• EXERCISE PASSAGE
Student’s mother sues Phi Kappa Psi for son’s death

The mother of a former USC student and Phi Kappa Psi member filed a lawsuit against the national fraternity for wrongful death and negligence on Oct. 25, more than a year after her son’s death.

Kathleen Russell, the mother of Alasdair Russell, claimed that the death of her son was prompted by a pledging incident in 2016, according to a lawsuit obtained by the Daily Trojan.

Alasdair Russell committed suicide in April 2017 after withdrawing from USC that January. In the suit, Russell alleged that Phi Kappa Psi members forced her son to drink excessive amounts of alcohol at a party in October 2016, which caused him to fall off of a platform and injure his head.

“During said party, and due in part to the large amount of alcohol that Alasdair was made to consume as part of his obligations as a pledge, Alasdair fell off of an elevated platform, striking his head against the ground causing him to temporarily lose consciousness,” the lawsuit read.

According to the suit, fraternity members discouraged Alasdair from seeking medical attention through USC to avoid citation for hazing and providing alcohol to minors.

After he was diagnosed with a concussion and alcohol poisoning at a nearby hospital in October 2016, Phi Kappa Psi members pushed Alasdair to continue drinking and “preparing the fraternity house for additional parties,” the lawsuit said.

“The brothers of [Pi Kappa Psi] were fully aware that Alasdair sustained a head injury in his fall on the night of Oct. 28, 2016; however, instead of allowing Alasdair to heal from his injury, he [was] compelled by [fraternity members] to resume his obligations as a pledge,” the lawsuit read.

It also said that fraternity members gave Alasdair cocaine and Adderall to help him complete his pledge obligations.

Russell alleged that Alasdair’s behavior changed, and that he took a self-reported anxiety exam which endorsed that he experienced “nervousness, anxiety, depression, hopelessness and loss of interest in most daily activities” before withdrawing from USC in January 2017 and returning to his home in Florida, according to the lawsuit.

“Over the ensuing weeks, Alasdair’s behavior and personality [became] increasingly more erratic and unpredictable,” the lawsuit read. “He [was] no longer the driven and accomplished young man who entered USC in August 2016. Alasdair [was] behaving compulsively, irrationally and expressing an intent to self-harm.”

Before committing suicide in April, Alasdair was involuntarily committed on two separate occasions in March 2017, but the lawsuit does not specify to what kind of medical facility he was committed.

Before his suicide, the lawsuit said that Alasdair was set to climb Mount Everest and aimed to become the youngest British climber to make the fastest ascent. Alasdair had previously climbed some of the highest mountains in the world and modeled for brands like Gap.

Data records
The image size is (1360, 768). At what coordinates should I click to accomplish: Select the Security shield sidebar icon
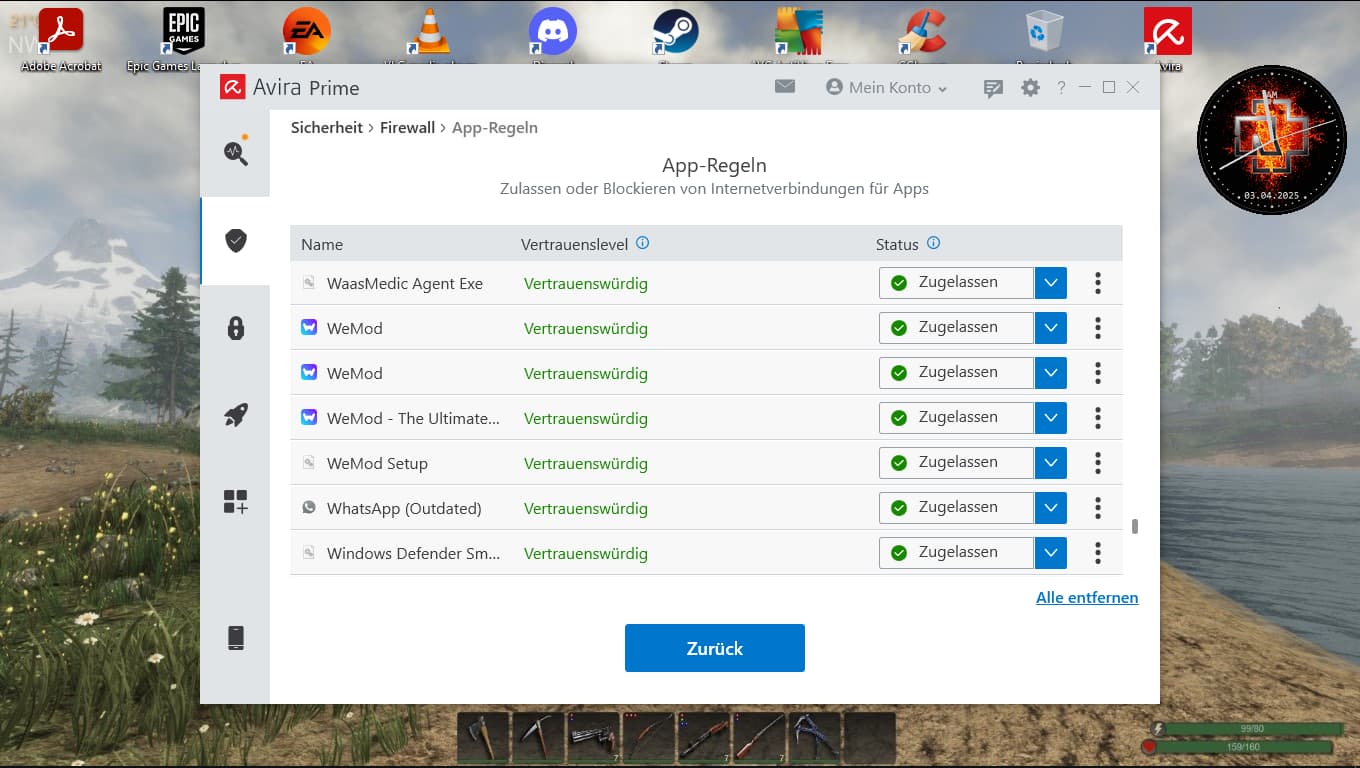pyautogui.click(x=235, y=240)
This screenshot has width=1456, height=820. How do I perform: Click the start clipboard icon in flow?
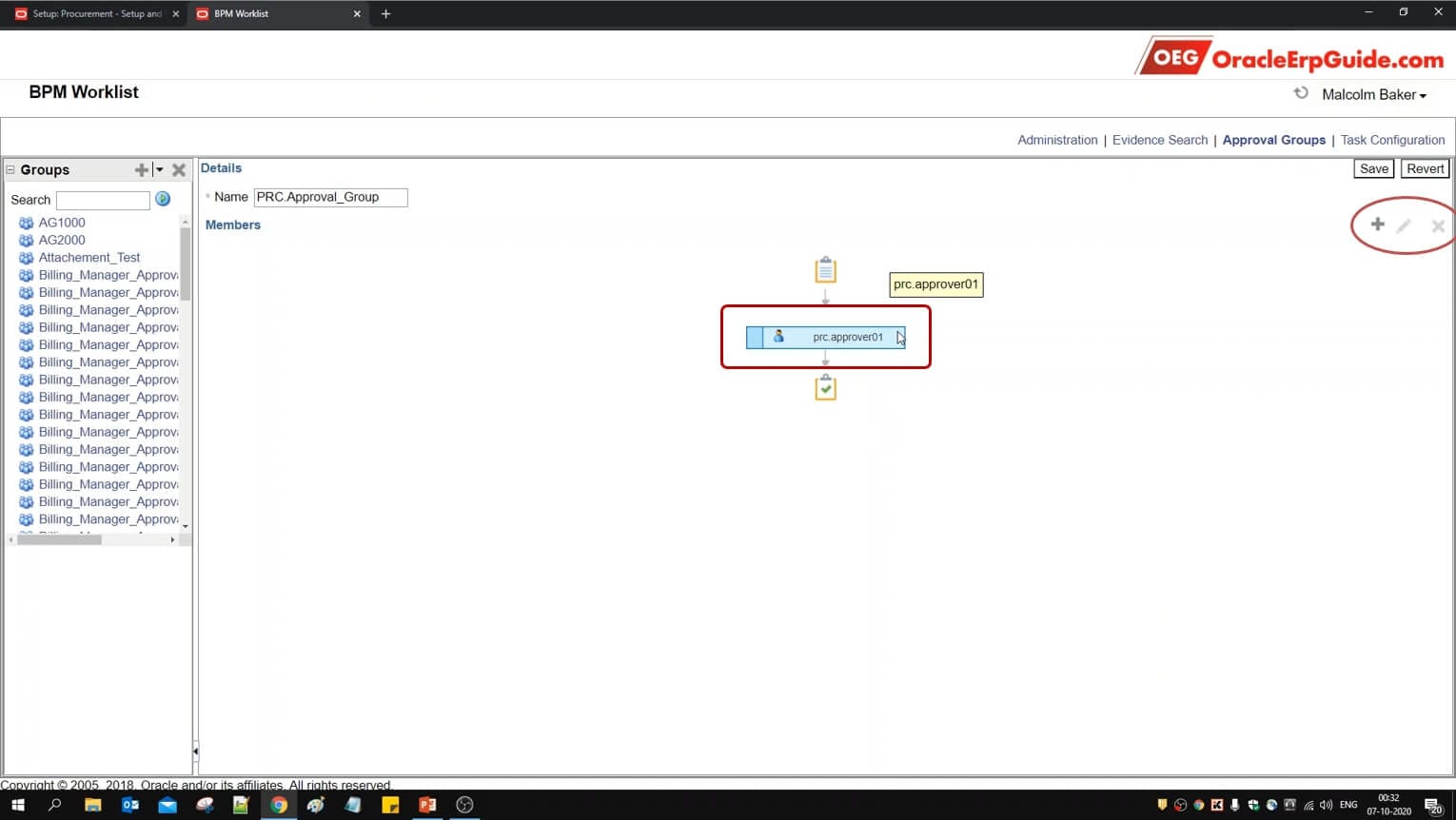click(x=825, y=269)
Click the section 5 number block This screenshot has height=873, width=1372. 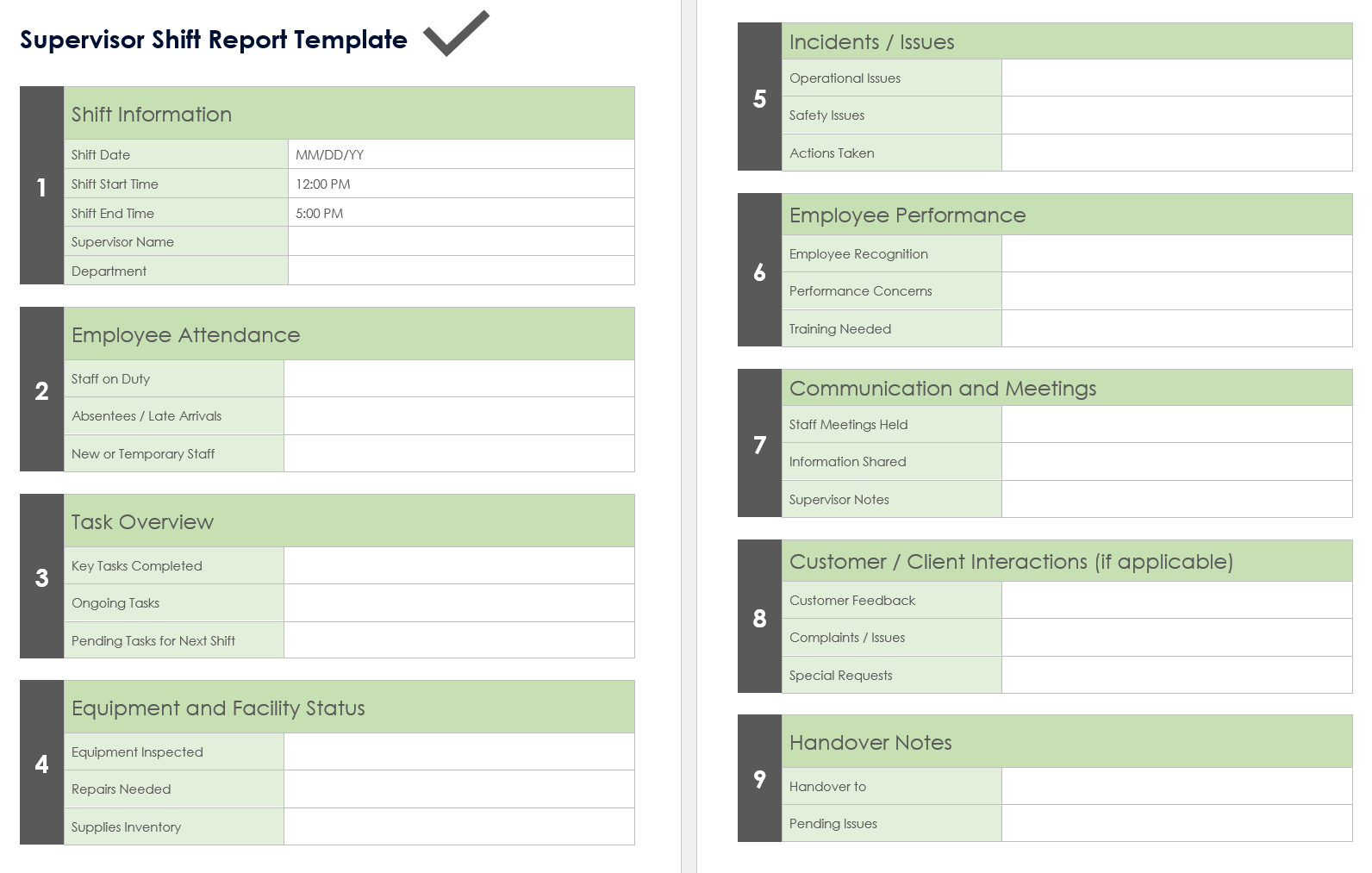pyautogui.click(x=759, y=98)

• ASSIGNMENT
Continue the news article about the lawsuit against Phi Kappa Psi, starting after its last sentence.

• ANSWER TO THIS PROBLEM
“At the time that Alasdair enrolled at USC in August of 2016 he had everything going for him: smarts, looks, athleticism, a vibrant personality and charisma,” the lawsuit read. “Alasdair was ready to make his mark on the world.”

In May 2017, the USC placed its Phi Kappa Psi chapter on interim suspension after receiving a letter from Russell, which outlined how Alasdair was impacted by the organization’s hazing practices. As of March 2018, the University no longer recognizes the campus chapter of Phi Kappa Psi as an active fraternity because of hazing and health and safety violations, according to the Fraternity and Sorority Leadership Development site.

The site also stated that the USC chapter has also been unrecognized by the Phi Kappa Psi national organization.

In the email, Russell’s attorney Ilan Heimanson said Russell filed the suit in the Los Angeles Superior Court to shed light on the issue of hazing in Greek life on college campuses.

“Dr. Russell is joining a growing voice across the country that seeks to shed light onto the sickness of hazing currently plaguing Greek life, and aims to establish a new reality for fraternities across all colleges and universities,” Heimanson wrote. “A reality free of hazing and substances. A reality where Fraternities turn back to their original purpose, as positive centers of intellectual fellowship, charitable works and community service.”

Phi Kappa Psi’s national headquarters confirmed that they were named as a defendant in the lawsuit.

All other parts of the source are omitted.